Healthcare reform is presenting unprecedented challenges and opportunities for U.S. health care organizations. Healthcare delivery is moving away from the traditional fee-for-service system, designed around “sick care” and hospital stays, toward a population health management system with value-based reimbursement and a focus on improving the quality, safety and efficiency of patient care. Success in this new world will require the development of new business and service models, the creation of new partnerships and alliances, and the development of new capabilities and approaches to organizing effectively around these new models.
In this study, Spencer Stuart and the American Hospital Association examine how the evolution in healthcare delivery and payment models is impacting the leadership, talent and organizational structures of hospitals and care systems. The findings have been drawn from a survey of senior hospital and care system executives and additional interviews with more than two dozen leaders in the field.
Among the highlights:
- Nearly 70 percent of those surveyed expressed confidence that their current senior management team has the experience and skill sets to help the organization achieve its strategic priorities.
- Sixty percent of healthcare leadership teams are larger than they were three years ago.
- Executives with experience in community and population health management and change management experts will be hardest to find within the health care sector, according to survey respondents.
- Physicians and nurses are being tapped more often for leadership roles, including many of the new senior executive positions that organizations are creating to address specific strategic areas.

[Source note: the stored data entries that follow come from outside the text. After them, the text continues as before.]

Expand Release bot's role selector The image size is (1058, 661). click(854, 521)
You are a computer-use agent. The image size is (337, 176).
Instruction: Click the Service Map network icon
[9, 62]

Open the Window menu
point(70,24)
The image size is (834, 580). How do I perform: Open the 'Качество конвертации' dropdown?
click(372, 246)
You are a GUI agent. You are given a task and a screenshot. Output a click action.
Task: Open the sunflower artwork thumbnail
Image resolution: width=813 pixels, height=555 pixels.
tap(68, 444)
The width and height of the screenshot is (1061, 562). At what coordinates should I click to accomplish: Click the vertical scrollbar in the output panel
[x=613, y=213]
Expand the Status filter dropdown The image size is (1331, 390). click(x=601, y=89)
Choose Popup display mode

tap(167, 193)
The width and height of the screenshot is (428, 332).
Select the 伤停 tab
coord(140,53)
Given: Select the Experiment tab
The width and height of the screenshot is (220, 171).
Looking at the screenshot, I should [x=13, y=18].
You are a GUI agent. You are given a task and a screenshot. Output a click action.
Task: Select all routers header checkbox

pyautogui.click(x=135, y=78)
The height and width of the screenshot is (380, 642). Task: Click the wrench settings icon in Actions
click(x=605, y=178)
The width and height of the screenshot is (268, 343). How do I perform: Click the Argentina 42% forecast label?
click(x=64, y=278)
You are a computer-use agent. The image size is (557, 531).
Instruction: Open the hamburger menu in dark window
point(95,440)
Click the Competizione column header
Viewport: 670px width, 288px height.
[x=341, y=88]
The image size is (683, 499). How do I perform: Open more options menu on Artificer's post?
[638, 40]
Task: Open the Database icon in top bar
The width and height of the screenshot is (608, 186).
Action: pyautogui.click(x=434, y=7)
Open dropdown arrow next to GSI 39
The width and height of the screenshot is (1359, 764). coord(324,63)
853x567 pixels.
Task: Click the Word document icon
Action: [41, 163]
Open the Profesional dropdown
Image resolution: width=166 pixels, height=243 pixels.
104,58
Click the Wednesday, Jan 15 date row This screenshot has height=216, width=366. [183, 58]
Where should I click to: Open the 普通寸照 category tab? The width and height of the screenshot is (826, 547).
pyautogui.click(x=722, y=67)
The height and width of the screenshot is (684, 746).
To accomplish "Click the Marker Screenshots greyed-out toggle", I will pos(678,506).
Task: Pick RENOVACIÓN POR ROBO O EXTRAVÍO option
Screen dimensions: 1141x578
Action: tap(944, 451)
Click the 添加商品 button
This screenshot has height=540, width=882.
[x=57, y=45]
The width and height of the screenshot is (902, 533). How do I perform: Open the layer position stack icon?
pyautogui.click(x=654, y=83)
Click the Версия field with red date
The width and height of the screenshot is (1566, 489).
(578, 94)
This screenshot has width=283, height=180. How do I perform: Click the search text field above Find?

- Traditional hospital roles are changing and becoming more strategic and larger in scope, to respond to the changing demands of the field. CMOs, CNOs, CFOs and COOs are being asked to develop a broader set of leadership and technical skills and increase their understanding of health care delivery beyond the hospital setting.
- Healthcare organizations today are more willing to consider candidates from outside the sector for certain capabilities; these capabilities include retail and customer insight experience, analytics, enterprise risk management and insurance expertise.
- Some healthcare organizations are creating physician strategy groups, executive strategy committees or councils on clinical innovation to encourage broader clinician participation in strategic initiatives.
- Seventy-nine percent of survey respondents said their organization has established in-house customized training programs for senior management during the past three years, and nearly 80 percent said training programs are focused on developing leadership skills.